Whenever a line contains the string "Share", copy it out of the entries.

Data listing below:

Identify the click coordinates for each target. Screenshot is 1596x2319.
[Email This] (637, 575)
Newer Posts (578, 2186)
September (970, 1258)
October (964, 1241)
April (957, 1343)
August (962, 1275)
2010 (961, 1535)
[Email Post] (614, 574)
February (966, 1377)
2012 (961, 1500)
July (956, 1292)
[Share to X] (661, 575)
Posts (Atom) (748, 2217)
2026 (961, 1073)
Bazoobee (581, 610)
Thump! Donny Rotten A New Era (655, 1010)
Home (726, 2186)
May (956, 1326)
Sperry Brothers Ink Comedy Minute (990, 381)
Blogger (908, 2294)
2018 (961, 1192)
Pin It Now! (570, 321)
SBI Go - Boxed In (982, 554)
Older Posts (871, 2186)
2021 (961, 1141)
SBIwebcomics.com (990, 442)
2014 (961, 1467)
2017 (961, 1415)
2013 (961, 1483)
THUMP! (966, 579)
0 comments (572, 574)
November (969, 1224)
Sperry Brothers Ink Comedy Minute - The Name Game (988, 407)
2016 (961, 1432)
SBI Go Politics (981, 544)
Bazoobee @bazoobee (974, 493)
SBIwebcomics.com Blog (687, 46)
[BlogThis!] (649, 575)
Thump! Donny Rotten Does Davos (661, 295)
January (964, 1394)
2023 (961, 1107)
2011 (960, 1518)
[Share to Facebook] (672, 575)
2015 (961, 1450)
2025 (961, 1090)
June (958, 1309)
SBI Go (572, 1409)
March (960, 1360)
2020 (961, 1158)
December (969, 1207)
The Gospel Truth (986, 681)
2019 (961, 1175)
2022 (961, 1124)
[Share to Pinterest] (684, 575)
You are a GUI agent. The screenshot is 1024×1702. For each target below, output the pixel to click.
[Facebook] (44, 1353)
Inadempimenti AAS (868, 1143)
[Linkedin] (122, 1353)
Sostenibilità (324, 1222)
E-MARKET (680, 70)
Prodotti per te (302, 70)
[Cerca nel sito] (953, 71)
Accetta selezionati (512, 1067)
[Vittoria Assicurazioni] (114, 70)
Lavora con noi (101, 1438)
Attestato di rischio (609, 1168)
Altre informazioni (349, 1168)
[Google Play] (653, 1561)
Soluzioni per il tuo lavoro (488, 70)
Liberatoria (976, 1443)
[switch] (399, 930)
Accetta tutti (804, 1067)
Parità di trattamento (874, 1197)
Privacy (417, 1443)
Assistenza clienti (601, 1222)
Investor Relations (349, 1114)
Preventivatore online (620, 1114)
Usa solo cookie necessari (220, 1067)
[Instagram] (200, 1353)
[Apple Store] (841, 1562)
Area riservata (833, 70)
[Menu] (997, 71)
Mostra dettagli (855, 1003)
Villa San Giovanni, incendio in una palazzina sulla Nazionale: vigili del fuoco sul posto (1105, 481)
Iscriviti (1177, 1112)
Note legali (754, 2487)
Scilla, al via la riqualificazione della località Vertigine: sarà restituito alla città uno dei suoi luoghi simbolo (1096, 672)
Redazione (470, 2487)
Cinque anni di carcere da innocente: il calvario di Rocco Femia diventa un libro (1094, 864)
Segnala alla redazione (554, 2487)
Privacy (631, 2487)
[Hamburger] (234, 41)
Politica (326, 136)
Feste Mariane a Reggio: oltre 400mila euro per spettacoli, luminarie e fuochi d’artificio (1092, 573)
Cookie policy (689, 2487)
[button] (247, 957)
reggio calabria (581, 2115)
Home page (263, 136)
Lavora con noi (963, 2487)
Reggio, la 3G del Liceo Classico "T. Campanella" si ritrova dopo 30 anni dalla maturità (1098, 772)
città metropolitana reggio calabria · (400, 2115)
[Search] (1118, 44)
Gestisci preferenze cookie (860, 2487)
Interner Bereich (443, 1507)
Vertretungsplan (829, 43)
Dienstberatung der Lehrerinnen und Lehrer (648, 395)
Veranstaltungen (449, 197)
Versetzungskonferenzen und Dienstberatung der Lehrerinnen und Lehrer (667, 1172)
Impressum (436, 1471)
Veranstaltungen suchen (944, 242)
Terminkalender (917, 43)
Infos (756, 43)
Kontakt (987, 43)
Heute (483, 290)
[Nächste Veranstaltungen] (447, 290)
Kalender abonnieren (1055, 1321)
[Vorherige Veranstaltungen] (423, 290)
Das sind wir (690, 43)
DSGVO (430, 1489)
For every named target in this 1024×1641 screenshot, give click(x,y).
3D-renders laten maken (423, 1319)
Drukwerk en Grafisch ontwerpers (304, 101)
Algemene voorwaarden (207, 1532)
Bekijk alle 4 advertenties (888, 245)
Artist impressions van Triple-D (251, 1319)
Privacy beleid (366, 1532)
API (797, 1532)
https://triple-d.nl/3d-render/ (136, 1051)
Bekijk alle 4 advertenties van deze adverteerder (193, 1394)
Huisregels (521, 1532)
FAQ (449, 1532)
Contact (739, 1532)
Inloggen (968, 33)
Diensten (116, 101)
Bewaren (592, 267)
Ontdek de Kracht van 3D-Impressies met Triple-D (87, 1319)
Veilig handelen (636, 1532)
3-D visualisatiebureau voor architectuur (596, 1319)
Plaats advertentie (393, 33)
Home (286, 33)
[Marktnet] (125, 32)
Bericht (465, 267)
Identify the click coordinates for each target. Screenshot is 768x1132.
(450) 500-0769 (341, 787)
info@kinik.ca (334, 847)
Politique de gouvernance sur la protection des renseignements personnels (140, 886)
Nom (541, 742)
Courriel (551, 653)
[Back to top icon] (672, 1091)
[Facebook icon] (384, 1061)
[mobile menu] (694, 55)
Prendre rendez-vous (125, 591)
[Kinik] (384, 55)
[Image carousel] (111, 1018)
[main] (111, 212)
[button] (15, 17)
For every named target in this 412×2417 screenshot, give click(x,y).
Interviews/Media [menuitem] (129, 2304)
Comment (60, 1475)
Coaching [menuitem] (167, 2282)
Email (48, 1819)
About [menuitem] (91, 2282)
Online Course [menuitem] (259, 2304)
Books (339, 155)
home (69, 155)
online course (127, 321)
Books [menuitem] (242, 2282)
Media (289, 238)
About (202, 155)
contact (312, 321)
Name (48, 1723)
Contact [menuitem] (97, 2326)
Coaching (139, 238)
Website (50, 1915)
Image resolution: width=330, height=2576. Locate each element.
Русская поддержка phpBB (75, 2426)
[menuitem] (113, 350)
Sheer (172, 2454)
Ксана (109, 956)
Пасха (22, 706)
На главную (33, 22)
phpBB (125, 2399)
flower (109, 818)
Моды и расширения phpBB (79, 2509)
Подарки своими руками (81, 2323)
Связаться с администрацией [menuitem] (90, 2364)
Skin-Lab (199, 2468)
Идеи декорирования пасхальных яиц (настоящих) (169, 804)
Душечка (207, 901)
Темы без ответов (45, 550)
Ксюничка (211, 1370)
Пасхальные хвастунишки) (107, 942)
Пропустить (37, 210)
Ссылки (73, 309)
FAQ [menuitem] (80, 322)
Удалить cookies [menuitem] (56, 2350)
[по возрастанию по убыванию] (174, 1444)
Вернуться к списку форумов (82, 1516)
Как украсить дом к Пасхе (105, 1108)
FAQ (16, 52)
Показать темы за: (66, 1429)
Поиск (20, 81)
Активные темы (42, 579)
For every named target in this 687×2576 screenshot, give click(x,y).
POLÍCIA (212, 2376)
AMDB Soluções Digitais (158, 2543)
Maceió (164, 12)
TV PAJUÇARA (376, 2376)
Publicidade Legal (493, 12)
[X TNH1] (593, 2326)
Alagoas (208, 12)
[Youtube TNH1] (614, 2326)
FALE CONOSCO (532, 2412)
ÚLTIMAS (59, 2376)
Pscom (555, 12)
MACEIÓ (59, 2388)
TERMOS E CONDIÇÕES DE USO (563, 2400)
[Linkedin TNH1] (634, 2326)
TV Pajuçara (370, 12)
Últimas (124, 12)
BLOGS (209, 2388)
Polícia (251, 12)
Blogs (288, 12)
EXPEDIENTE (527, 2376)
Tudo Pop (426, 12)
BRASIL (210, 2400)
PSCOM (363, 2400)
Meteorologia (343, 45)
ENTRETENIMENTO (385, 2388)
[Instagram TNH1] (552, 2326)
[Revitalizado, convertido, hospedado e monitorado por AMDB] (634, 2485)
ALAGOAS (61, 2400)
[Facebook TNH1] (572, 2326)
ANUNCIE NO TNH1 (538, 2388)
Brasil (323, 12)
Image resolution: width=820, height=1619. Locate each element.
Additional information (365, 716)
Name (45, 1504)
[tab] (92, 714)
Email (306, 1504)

End of Data listing.

*Expected output:*
[Share to X] (661, 575)
[Share to Facebook] (672, 575)
[Share to Pinterest] (684, 575)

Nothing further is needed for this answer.